An Issue of Existence
What does it mean to exist? We know that a plum exists when we hold it in our hand. But then again, what is a plum? This mass in your hand is mostly water, filling up some (delicious) plant matter. But in fact, that plum is mostly empty space. Just like the rest of physicality, the plum is at most about as dense as our solar system, with a proportionate amount of actual matter. The nucleii and electrons comprising its “existence” are actually all quite far spread apart. And zoom closely enough into that nucleii, or those electrons, and you’ll actually just see energy. In numerous states, but energy. And this energy is, of course, extremely predictable. The plum doesn’t randomly pop into or out of existence. The energy comprising this plum behaves in what we perceive as a very repeating, predictable manner. To most accurately answer this question, to exist is to have energy, but in a repeated, predictable way.
Pattern of Choice
The self is the pattern. I am my repeated action. I am not my meat suit, I am not what has been given to me by my genetic coding, I am not anything that I have no control over. I am what I control. My self is my action, my decisions, my choices. Excluding the most assertive of us, we have no control over our options, we can only pick between them. We do not control what is put on the menu of reality, but we do have control over what we pick from that menu. Reality is broad, and it’s always an option to get up and go to a different restaurant, but this reality is not as easily escaped. It confines us, like a vast, beautiful, garden of a prison. And we choose based on what we’re given. We are our choices.
Awareness
Awareness then becomes the crux of the issue. One cannot have a choice without first being aware that the choice is there. A man in a burning building will literally burn to death before escaping through the fire escape in the next room, if he is not aware of the option. Awareness can be the difference between life and death, but it often manifests itself less dramatically. Always be aware of as much as possible. Doing so allows one an increased option spread in our shared reality without having to go out and do anything. You improve your situation by introspection. The other option is to stay unaware, and continue to choose, like a jogger with terrible form. Plodding down the street, needlessly stressing his knees because he simply doesn’t understand how to run, and refuses to examine his own stride.
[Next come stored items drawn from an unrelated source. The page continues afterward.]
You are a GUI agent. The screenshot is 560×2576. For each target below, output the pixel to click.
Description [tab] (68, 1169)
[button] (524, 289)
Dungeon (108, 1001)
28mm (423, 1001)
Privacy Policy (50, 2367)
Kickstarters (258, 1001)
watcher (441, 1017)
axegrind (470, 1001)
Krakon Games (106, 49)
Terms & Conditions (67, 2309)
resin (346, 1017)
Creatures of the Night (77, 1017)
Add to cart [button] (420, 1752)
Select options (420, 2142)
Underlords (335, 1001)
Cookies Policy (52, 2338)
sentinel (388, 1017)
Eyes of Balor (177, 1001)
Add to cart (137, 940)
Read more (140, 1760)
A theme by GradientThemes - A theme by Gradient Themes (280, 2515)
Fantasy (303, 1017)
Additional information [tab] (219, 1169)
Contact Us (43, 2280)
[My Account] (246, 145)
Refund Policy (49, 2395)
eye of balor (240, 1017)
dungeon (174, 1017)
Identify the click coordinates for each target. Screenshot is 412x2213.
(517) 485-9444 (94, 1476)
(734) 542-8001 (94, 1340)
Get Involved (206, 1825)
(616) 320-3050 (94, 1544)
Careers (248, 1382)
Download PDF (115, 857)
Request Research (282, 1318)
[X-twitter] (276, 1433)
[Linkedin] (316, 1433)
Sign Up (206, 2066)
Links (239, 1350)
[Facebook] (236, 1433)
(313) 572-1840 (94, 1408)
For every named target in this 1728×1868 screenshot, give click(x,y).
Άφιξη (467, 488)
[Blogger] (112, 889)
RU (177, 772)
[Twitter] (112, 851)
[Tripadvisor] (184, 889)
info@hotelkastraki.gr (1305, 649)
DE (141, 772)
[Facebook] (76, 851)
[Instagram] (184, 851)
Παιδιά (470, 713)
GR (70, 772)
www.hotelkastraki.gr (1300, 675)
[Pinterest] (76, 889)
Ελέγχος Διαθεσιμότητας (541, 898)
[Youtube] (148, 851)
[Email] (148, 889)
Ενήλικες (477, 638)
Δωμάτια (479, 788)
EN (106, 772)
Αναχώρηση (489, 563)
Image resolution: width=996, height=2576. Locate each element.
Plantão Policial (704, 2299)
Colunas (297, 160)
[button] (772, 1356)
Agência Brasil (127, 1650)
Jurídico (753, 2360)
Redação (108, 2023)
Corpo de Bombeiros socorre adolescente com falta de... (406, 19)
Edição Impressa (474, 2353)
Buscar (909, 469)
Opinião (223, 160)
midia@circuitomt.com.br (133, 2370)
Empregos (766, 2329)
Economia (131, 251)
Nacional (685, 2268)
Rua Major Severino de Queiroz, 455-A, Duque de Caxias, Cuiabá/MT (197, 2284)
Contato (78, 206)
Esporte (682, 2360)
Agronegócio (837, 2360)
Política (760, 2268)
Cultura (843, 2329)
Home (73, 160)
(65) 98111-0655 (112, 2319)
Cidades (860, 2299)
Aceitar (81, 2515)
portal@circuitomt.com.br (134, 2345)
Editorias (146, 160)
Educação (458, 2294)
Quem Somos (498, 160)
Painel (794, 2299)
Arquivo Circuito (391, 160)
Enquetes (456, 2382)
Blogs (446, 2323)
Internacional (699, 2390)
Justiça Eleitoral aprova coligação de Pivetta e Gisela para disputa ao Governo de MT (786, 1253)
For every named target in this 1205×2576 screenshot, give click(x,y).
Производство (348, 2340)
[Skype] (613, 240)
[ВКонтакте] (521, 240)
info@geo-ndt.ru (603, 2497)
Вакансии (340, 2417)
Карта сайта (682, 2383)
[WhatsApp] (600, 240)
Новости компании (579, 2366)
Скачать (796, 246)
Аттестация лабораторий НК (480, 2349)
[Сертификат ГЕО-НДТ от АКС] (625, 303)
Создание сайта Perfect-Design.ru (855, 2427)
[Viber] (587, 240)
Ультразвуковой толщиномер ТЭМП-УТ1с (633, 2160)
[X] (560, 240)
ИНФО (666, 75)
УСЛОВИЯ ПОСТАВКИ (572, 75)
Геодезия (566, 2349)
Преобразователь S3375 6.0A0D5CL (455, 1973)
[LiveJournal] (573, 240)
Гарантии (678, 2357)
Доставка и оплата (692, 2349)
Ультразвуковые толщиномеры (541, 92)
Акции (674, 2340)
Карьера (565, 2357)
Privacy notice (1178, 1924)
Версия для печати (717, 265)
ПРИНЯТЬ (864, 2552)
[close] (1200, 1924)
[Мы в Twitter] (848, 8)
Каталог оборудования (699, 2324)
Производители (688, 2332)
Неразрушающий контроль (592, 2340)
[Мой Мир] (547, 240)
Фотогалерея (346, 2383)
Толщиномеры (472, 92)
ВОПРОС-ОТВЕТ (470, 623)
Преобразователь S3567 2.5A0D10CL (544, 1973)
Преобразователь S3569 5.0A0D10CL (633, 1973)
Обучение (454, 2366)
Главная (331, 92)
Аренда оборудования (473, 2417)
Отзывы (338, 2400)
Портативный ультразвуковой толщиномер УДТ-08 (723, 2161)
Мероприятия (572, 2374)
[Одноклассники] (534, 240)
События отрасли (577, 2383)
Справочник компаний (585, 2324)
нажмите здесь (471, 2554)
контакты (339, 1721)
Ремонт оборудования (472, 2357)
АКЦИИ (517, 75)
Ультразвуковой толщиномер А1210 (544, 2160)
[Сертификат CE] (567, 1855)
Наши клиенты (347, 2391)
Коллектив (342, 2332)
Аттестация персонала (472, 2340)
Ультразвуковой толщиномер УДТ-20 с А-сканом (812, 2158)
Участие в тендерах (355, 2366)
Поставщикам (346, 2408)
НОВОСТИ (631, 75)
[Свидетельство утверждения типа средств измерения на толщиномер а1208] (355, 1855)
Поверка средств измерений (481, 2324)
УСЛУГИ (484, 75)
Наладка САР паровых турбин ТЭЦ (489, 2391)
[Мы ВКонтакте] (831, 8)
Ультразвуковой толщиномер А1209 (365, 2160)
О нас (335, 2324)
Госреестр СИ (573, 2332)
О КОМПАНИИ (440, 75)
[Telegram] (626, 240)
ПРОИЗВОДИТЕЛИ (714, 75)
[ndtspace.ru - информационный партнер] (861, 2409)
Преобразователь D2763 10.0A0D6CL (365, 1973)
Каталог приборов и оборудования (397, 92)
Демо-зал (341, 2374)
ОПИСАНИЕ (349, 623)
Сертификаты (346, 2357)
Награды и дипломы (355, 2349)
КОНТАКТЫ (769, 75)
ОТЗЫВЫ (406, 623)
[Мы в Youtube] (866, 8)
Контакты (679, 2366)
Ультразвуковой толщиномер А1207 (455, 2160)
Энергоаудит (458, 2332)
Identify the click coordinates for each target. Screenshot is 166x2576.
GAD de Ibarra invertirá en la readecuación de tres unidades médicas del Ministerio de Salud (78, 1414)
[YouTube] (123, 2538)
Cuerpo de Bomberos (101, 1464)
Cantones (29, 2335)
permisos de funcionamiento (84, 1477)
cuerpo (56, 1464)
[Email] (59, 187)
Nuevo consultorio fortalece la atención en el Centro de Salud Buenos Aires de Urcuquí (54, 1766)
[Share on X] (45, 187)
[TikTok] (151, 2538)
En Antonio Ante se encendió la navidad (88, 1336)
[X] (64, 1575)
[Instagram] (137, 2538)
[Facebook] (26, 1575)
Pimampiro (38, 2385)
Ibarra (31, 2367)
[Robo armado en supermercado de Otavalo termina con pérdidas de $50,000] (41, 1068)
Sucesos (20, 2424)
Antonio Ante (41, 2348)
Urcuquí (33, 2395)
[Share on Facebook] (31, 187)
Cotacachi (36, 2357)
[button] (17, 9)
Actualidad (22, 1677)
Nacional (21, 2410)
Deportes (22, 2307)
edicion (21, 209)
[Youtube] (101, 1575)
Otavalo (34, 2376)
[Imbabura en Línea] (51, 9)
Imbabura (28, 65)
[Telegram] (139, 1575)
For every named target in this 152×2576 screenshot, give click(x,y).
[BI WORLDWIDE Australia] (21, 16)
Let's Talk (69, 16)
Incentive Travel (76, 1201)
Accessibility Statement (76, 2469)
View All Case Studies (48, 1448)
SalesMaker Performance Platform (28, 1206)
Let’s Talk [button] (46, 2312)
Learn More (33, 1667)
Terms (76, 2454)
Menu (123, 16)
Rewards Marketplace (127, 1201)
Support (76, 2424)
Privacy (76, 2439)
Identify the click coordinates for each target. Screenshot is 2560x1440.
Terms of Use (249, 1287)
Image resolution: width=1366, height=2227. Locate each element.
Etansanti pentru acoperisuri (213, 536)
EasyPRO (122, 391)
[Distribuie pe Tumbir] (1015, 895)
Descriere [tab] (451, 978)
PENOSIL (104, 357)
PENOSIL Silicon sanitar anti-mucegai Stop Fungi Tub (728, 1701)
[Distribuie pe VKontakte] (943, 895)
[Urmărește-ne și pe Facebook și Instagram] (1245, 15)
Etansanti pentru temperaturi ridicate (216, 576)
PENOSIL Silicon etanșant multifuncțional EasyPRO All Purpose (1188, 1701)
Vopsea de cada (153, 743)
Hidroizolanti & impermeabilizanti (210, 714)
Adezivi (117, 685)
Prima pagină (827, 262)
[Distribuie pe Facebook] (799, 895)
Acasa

Run on a treadmill in a mirror. Examine your stride. Tweak it. Become aware of everything you do, and then make it exactly what you want.
Awarely made choices are what I consider to be consciousness, which I more often refer to as the self. Unawarely made choices abound, and are a part of the unconscious self, but are still a part of the self to the extent that there is the potential for the individual to become aware of these aspects of action, but the individual has either chosen not to become aware or is not aware for some other reason. I continue to wrestle with this issue, whether an individual can be responsible for actions made unconsciously, where that individual had the capacity to become conscious of the action but did not. Perhaps like the Jewell case taken to the tiny extremes of everyday, far less dramatic, life.
The self is awarely completed, repeating, predictable choices. It is a pattern of choice. The self is the pattern.
Experience with the mystery of the self is the most beautiful, tantalizing, and universal characteristic of humanity. The crime is not in giving a “wrong” answer. The real crime is to deny ourselves the opportunity to wrestle with this question.